TASK INSTRUCTIONS: Locate, in the data below, the line that contains "shortcode (25, 2038)" and the line that contains "footer (45, 2026)"; reproduce exactly those two lines and every line between them, nothing more.

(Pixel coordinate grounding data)
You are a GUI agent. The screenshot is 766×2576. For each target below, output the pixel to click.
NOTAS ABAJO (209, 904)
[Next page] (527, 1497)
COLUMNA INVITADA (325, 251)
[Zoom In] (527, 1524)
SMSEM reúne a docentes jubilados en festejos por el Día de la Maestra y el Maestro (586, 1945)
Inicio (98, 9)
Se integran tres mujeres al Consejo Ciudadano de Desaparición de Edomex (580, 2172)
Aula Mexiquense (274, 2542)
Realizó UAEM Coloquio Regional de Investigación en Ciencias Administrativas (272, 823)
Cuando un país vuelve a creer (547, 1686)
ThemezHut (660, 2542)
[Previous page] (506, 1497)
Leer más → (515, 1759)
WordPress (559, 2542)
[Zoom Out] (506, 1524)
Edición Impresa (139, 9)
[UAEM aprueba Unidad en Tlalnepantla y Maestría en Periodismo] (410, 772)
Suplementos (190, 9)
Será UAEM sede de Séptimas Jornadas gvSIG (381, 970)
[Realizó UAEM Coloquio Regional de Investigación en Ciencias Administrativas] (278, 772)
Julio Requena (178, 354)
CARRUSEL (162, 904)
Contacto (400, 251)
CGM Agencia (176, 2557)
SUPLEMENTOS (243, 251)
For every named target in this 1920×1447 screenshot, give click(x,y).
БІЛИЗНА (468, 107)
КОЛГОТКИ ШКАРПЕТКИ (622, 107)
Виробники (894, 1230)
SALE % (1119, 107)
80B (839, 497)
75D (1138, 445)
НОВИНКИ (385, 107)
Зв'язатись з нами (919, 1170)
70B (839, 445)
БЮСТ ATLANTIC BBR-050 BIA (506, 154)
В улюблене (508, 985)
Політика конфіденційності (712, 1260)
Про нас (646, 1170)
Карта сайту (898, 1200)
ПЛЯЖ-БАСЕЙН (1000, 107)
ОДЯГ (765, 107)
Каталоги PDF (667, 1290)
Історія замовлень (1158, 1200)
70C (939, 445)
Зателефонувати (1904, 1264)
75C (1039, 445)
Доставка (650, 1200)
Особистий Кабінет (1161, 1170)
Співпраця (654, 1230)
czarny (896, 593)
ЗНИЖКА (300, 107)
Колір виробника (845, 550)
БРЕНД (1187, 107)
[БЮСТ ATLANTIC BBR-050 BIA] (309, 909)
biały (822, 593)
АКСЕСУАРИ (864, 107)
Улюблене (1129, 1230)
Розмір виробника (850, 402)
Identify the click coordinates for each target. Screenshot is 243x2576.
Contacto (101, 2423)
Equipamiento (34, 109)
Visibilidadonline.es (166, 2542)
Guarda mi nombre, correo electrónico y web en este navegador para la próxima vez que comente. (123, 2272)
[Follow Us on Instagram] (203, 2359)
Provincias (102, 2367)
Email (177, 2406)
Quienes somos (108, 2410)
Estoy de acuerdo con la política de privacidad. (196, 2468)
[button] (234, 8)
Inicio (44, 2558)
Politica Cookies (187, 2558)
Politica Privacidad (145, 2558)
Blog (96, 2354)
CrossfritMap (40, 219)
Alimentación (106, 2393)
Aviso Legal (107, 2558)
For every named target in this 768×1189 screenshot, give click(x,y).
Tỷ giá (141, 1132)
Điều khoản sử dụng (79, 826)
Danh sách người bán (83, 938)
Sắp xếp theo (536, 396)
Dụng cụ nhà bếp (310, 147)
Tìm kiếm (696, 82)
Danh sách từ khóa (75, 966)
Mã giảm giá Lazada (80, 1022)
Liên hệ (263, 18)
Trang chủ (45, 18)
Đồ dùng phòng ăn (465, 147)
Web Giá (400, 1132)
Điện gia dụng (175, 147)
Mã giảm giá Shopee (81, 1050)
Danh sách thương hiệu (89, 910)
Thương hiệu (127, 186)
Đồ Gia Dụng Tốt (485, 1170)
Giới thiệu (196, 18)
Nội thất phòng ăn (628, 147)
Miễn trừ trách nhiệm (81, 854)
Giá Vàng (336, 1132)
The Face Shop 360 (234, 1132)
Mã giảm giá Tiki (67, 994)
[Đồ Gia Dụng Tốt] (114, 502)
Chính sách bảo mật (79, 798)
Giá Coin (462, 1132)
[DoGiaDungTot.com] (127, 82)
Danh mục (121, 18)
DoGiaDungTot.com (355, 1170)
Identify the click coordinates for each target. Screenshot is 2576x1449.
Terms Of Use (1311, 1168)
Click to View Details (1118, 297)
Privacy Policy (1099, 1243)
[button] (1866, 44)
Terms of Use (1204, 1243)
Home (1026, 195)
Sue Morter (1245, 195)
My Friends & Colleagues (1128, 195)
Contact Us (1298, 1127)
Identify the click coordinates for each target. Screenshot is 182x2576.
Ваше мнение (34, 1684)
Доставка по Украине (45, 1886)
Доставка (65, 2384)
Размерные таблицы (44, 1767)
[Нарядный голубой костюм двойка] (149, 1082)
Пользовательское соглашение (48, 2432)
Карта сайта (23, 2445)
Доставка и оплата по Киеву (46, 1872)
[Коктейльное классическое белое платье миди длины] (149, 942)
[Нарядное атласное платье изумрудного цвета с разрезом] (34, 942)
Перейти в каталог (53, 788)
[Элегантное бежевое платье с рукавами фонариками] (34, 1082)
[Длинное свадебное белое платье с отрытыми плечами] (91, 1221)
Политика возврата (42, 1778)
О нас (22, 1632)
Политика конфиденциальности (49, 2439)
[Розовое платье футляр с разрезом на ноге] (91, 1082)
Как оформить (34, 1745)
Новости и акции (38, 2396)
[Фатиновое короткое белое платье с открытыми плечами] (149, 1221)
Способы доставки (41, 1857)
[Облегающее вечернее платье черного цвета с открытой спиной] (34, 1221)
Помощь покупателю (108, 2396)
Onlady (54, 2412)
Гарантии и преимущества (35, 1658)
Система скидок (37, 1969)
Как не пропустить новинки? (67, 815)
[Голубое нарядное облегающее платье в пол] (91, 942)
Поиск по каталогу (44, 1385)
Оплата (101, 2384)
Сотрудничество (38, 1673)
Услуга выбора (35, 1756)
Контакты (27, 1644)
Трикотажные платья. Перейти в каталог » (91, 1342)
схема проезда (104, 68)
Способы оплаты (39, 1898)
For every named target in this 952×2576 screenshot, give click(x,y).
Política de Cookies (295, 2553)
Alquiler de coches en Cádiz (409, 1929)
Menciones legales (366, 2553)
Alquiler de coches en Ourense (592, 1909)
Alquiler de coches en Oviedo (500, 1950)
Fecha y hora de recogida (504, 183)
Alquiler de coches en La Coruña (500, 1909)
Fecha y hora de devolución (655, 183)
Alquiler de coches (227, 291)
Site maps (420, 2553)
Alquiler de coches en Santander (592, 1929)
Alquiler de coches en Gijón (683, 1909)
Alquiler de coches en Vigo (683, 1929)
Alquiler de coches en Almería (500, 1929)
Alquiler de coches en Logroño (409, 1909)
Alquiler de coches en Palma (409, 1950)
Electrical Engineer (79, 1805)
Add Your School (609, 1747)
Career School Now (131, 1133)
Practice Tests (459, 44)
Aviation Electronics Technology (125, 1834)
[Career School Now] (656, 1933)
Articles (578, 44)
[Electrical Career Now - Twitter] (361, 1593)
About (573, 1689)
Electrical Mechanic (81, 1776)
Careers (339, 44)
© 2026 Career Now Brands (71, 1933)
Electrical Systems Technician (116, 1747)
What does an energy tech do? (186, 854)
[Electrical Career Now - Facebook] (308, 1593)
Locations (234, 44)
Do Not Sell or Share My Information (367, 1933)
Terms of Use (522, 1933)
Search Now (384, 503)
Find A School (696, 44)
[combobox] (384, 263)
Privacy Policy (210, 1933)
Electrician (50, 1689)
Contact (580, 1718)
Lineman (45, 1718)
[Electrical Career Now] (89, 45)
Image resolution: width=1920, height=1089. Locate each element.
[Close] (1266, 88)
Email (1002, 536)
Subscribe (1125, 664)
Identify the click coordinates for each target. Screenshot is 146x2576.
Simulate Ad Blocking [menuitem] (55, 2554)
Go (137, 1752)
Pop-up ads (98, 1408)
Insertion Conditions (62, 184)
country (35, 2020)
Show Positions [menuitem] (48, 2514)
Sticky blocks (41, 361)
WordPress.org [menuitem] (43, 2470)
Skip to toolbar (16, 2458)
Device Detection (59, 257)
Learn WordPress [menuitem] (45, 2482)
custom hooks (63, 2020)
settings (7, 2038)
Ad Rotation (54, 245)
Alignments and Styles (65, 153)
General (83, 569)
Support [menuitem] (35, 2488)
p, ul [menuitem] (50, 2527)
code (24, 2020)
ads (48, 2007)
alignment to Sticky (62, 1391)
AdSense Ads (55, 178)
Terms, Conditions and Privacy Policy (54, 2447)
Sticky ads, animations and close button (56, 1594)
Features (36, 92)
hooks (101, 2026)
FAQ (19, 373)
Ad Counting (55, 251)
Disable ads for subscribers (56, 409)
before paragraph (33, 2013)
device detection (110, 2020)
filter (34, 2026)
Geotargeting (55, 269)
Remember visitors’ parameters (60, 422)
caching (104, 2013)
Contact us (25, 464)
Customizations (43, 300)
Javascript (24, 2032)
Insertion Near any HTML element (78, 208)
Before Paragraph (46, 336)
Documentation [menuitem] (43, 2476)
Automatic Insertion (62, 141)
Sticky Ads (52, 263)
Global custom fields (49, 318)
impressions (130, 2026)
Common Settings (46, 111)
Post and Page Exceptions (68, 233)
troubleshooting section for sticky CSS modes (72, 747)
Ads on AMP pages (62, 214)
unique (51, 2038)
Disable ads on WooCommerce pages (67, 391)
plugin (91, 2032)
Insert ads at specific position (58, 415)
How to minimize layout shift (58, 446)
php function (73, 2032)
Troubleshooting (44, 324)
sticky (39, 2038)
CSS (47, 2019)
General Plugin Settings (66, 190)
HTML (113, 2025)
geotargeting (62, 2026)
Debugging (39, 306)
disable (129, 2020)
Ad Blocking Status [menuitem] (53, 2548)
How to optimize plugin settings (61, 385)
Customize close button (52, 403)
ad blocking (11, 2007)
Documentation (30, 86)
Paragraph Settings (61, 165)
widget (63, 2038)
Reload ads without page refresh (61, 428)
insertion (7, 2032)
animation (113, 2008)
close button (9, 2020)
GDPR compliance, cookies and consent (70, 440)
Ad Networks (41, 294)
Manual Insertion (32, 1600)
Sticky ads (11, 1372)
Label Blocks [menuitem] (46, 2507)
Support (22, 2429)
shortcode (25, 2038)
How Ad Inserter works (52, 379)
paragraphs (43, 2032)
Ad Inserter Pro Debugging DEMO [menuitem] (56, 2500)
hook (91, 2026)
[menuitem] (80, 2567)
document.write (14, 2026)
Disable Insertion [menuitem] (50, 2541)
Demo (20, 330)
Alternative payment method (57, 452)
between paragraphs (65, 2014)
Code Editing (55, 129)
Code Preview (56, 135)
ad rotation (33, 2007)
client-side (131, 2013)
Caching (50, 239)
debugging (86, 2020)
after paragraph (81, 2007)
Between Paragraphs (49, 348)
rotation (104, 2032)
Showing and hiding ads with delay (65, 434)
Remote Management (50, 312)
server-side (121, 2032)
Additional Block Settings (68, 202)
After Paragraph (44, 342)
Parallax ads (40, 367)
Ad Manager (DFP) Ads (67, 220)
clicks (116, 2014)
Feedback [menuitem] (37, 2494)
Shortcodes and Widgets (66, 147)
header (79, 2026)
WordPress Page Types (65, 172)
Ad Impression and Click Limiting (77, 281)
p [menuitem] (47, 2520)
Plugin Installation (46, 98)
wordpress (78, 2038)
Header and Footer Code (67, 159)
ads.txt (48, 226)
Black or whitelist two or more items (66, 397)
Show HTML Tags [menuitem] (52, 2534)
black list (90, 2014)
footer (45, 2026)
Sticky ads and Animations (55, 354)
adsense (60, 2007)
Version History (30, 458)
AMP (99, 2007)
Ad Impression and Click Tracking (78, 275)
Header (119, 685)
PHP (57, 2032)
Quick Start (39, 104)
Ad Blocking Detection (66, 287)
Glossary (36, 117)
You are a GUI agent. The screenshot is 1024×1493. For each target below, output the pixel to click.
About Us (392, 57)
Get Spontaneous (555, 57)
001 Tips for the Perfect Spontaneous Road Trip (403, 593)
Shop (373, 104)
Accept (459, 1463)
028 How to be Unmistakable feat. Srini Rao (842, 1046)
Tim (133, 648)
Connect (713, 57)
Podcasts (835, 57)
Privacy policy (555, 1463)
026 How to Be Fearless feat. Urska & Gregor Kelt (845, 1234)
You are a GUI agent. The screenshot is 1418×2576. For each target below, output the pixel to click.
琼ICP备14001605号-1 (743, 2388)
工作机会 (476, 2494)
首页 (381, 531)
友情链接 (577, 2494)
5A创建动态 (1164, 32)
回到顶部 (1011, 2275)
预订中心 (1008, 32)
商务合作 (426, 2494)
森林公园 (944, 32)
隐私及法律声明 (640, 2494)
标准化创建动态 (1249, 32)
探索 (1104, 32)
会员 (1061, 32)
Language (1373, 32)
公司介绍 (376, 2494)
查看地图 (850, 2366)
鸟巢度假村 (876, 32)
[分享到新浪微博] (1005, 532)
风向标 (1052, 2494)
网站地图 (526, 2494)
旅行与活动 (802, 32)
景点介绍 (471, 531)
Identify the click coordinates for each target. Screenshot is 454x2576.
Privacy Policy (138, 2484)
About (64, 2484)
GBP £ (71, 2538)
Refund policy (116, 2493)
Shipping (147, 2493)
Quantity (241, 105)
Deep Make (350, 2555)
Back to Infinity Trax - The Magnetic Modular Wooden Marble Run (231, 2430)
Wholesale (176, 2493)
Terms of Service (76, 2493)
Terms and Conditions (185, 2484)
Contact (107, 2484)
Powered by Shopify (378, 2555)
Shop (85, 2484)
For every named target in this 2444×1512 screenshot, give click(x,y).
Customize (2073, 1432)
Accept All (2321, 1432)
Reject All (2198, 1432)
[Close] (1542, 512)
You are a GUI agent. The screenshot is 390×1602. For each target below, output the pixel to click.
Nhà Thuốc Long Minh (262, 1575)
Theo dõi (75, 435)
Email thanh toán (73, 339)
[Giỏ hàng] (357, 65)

OUTPUT BELOW:
shortcode (25, 2038)
How Ad Inserter works (52, 379)
paragraphs (43, 2032)
Ad Inserter Pro Debugging DEMO [menuitem] (56, 2500)
hook (91, 2026)
[menuitem] (80, 2567)
document.write (14, 2026)
Disable Insertion [menuitem] (50, 2541)
Demo (20, 330)
Alternative payment method (57, 452)
between paragraphs (65, 2014)
Code Editing (55, 129)
Code Preview (56, 135)
ad rotation (33, 2007)
client-side (131, 2013)
Caching (50, 239)
debugging (86, 2020)
after paragraph (81, 2007)
Between Paragraphs (49, 348)
rotation (104, 2032)
Showing and hiding ads with delay (65, 434)
Remote Management (50, 312)
server-side (121, 2032)
Additional Block Settings (68, 202)
After Paragraph (44, 342)
Parallax ads (40, 367)
Ad Manager (DFP) Ads (67, 220)
clicks (116, 2014)
Feedback [menuitem] (37, 2494)
Shortcodes and Widgets (66, 147)
header (79, 2026)
WordPress Page Types (65, 172)
Ad Impression and Click Limiting (77, 281)
p [menuitem] (47, 2520)
Plugin Installation (46, 98)
wordpress (78, 2038)
Header and Footer Code (67, 159)
ads.txt (48, 226)
Black or whitelist two or more items (66, 397)
Show HTML Tags [menuitem] (52, 2534)
black list (90, 2014)
footer (45, 2026)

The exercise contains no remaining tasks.